(Beginning of PROVIDED DATA)

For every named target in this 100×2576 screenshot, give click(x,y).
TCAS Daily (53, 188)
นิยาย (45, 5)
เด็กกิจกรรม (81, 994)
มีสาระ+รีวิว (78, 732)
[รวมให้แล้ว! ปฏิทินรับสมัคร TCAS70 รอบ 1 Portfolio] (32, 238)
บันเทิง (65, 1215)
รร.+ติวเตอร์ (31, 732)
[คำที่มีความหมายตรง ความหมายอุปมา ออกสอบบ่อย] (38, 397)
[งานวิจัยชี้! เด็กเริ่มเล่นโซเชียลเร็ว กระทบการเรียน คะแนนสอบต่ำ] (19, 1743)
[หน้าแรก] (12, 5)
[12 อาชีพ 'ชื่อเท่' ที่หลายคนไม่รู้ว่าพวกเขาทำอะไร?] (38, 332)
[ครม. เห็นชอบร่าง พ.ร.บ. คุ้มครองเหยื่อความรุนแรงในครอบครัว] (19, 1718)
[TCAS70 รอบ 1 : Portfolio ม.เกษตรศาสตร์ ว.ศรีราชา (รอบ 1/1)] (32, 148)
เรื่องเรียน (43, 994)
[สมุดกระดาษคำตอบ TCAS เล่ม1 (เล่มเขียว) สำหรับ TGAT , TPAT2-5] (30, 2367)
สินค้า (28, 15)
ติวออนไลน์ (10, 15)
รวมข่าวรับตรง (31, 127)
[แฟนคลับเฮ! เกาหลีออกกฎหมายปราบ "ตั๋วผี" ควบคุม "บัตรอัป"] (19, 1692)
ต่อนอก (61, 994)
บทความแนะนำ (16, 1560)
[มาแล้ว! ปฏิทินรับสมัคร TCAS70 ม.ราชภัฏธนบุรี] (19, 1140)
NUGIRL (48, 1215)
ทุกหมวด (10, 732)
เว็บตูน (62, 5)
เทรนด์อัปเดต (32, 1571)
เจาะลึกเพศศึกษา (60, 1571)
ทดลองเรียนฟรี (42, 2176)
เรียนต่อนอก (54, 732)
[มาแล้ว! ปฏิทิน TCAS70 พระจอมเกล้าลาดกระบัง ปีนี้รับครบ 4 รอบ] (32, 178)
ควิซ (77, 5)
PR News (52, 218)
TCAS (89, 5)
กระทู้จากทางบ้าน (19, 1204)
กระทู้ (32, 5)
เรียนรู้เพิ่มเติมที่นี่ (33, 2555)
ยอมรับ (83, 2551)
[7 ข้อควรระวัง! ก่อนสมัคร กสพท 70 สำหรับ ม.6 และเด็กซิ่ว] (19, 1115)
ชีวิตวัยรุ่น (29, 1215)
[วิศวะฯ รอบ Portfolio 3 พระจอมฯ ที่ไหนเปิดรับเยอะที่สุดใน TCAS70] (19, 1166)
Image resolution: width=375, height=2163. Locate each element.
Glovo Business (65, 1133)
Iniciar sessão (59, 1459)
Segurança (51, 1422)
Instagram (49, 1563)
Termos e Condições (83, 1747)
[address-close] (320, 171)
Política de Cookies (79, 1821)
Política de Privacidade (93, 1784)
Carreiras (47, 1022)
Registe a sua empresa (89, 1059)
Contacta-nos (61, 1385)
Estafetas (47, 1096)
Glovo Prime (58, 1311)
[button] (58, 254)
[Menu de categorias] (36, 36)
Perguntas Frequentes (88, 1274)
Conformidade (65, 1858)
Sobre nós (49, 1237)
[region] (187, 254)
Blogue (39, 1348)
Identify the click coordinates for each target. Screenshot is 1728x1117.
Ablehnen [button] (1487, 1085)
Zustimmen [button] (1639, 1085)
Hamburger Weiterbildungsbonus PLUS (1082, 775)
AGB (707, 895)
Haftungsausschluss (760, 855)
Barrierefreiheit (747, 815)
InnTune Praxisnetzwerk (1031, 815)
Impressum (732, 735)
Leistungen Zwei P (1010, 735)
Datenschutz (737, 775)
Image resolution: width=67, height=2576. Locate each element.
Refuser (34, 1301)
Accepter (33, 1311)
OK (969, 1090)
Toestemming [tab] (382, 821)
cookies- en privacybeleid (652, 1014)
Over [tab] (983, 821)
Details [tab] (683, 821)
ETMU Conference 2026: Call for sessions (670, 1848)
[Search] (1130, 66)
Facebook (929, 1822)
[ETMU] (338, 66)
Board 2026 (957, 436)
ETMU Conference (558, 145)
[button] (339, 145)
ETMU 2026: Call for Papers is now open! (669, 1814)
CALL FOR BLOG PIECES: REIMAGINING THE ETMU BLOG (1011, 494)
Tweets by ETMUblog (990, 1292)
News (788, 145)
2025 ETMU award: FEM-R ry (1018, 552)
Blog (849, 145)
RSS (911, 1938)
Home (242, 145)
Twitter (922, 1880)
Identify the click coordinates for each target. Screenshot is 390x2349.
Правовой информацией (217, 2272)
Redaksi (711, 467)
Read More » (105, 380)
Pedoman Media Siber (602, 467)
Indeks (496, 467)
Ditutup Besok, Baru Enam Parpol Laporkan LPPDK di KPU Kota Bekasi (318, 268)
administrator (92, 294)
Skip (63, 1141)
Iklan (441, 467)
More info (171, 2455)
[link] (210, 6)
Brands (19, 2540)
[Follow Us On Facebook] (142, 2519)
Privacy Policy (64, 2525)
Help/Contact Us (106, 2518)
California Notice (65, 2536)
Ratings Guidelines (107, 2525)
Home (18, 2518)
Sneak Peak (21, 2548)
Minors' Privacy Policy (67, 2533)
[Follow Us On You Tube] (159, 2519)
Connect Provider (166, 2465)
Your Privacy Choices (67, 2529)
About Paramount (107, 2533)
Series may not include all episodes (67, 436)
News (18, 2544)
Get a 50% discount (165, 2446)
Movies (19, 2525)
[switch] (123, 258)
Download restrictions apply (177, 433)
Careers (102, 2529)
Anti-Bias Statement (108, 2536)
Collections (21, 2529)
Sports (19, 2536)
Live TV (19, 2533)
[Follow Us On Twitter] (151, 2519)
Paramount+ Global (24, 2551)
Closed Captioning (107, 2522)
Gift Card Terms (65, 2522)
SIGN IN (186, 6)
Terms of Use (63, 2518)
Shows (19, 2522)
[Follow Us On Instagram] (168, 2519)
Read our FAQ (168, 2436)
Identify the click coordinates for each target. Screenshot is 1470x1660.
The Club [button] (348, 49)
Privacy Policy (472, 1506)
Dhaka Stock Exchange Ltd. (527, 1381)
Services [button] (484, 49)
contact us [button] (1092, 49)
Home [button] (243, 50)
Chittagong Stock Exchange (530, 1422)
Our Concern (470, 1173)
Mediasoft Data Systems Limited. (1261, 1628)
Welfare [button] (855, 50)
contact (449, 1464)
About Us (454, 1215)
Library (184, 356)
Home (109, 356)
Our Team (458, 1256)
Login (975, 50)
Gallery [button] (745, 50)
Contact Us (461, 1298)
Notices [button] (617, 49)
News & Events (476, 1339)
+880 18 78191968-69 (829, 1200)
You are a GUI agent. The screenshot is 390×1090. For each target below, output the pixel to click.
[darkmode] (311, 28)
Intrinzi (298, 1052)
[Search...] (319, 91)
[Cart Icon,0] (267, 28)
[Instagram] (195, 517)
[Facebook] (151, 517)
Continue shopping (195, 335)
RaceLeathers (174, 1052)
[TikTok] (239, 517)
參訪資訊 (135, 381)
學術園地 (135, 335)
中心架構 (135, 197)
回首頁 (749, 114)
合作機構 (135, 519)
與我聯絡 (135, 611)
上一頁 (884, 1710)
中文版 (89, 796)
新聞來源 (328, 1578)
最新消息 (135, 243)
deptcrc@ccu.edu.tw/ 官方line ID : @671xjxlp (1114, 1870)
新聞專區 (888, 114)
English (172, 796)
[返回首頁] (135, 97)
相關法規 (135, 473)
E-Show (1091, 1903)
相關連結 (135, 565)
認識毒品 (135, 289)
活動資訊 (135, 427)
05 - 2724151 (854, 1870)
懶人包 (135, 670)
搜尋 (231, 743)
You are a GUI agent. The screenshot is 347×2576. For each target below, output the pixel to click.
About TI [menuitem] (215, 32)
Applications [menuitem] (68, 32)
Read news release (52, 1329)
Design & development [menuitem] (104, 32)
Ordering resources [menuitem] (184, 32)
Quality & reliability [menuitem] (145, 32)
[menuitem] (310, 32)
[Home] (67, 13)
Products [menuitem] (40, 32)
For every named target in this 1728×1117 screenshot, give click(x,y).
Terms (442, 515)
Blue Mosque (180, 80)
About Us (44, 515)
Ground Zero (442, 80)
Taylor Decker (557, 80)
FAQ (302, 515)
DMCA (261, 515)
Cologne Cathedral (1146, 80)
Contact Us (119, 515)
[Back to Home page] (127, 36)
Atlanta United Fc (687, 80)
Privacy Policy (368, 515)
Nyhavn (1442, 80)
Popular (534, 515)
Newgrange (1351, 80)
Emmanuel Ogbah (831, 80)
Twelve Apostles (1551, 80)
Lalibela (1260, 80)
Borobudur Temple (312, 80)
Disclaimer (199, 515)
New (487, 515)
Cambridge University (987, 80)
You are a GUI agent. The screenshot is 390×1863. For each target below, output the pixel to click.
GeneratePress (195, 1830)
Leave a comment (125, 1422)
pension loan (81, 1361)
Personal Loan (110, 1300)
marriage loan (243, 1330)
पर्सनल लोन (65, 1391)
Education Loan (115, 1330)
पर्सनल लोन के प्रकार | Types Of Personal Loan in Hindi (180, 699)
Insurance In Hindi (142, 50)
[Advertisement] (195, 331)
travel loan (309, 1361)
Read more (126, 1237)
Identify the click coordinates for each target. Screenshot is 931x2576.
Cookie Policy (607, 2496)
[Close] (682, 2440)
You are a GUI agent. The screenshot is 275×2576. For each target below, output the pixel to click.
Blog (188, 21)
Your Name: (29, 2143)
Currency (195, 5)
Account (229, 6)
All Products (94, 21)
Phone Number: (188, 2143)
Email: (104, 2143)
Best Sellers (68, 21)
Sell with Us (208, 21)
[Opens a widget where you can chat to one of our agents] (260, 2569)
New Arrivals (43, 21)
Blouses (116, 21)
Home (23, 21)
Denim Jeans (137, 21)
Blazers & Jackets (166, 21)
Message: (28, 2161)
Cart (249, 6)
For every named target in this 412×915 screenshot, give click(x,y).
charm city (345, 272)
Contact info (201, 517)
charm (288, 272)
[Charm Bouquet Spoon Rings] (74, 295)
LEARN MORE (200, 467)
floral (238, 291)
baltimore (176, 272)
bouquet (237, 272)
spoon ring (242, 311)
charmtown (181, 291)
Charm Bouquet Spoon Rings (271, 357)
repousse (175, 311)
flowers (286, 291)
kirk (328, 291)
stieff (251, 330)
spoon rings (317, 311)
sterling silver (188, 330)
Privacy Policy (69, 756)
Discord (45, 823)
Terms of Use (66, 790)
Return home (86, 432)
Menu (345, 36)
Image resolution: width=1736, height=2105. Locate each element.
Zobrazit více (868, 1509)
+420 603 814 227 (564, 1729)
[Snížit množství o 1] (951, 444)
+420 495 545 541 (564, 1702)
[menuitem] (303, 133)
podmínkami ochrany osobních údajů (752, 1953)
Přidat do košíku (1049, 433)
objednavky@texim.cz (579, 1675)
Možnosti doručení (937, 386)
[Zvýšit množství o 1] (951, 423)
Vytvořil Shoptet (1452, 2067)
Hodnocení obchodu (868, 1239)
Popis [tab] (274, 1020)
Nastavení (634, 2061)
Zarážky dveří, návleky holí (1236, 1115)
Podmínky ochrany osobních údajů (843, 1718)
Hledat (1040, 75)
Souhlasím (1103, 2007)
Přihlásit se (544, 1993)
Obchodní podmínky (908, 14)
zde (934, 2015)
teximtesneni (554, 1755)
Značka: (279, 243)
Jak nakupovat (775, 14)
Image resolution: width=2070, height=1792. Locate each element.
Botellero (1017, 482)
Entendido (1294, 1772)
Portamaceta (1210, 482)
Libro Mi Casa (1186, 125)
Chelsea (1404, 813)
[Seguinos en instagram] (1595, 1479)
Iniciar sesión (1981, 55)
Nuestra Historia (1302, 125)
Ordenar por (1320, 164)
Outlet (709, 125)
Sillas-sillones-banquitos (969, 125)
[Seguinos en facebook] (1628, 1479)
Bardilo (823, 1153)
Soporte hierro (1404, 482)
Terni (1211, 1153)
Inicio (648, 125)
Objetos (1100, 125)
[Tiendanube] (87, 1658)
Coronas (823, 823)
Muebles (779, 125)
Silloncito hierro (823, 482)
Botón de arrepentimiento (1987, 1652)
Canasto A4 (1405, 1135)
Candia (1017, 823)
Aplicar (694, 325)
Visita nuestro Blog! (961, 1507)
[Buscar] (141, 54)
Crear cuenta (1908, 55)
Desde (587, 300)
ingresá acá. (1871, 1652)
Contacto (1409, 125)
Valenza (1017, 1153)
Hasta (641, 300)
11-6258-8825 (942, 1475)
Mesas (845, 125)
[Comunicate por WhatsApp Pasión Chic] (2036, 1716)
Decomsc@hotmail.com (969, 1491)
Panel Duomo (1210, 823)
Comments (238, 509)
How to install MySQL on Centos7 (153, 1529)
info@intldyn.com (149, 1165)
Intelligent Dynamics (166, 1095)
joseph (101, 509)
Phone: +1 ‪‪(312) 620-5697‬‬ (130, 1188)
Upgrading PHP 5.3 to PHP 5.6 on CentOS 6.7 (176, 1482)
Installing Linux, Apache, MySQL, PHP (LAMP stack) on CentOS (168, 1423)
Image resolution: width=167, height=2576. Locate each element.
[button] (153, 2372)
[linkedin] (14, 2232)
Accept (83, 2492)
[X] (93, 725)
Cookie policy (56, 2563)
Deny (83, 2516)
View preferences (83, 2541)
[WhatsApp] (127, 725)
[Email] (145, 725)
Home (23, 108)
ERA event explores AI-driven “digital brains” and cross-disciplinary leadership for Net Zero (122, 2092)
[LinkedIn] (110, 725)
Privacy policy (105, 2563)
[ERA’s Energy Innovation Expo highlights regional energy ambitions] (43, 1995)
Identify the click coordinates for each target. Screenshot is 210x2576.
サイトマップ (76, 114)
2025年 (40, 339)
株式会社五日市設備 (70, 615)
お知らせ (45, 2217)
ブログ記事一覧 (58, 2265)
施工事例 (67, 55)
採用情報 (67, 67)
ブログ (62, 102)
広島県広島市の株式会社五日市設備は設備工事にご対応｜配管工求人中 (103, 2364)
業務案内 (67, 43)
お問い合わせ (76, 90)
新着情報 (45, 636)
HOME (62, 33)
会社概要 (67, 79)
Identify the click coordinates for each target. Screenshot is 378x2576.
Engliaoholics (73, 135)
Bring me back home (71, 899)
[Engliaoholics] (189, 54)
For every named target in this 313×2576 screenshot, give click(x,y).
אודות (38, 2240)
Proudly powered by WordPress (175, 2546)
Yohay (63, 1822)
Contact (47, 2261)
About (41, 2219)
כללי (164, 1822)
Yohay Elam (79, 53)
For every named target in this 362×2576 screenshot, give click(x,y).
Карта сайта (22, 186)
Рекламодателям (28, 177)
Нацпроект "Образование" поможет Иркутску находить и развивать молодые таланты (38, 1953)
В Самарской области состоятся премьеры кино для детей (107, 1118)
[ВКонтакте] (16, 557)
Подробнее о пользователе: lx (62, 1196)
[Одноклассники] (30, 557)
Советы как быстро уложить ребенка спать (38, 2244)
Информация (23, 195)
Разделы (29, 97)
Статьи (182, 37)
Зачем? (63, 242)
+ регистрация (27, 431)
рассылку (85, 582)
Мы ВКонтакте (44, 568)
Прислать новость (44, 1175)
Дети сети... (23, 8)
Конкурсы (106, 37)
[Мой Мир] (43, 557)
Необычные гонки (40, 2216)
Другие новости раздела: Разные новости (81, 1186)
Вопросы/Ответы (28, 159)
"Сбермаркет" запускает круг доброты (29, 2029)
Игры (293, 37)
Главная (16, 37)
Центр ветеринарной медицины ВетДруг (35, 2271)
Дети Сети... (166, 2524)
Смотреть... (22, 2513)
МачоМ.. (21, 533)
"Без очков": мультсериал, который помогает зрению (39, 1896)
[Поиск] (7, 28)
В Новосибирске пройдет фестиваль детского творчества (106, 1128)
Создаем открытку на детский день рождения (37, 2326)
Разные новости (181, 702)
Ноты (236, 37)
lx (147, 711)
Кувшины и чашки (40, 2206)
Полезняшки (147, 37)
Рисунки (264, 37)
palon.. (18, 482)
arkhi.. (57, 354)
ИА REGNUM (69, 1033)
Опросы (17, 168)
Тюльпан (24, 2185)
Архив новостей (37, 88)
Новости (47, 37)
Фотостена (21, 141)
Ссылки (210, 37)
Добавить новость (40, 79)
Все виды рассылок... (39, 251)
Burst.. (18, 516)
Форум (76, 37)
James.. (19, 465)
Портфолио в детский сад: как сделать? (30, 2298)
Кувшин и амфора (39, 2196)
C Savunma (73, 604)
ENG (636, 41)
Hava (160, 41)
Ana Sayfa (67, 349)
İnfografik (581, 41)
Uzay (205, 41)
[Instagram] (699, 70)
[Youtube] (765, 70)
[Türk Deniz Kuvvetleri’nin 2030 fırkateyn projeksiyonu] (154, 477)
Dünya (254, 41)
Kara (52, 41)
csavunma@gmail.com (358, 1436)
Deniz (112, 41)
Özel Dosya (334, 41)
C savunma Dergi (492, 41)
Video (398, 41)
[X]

(End of PROVIDED DATA)

Could you reproduce exactly the lines of the entries above, from the one with "spoon rings (317, 311)" through the one with "Zobrazit více (868, 1509)", and nothing else?

RESULT:
spoon rings (317, 311)
sterling silver (188, 330)
Privacy Policy (69, 756)
Discord (45, 823)
Terms of Use (66, 790)
Return home (86, 432)
Menu (345, 36)
Image resolution: width=1736, height=2105. Locate each element.
Zobrazit více (868, 1509)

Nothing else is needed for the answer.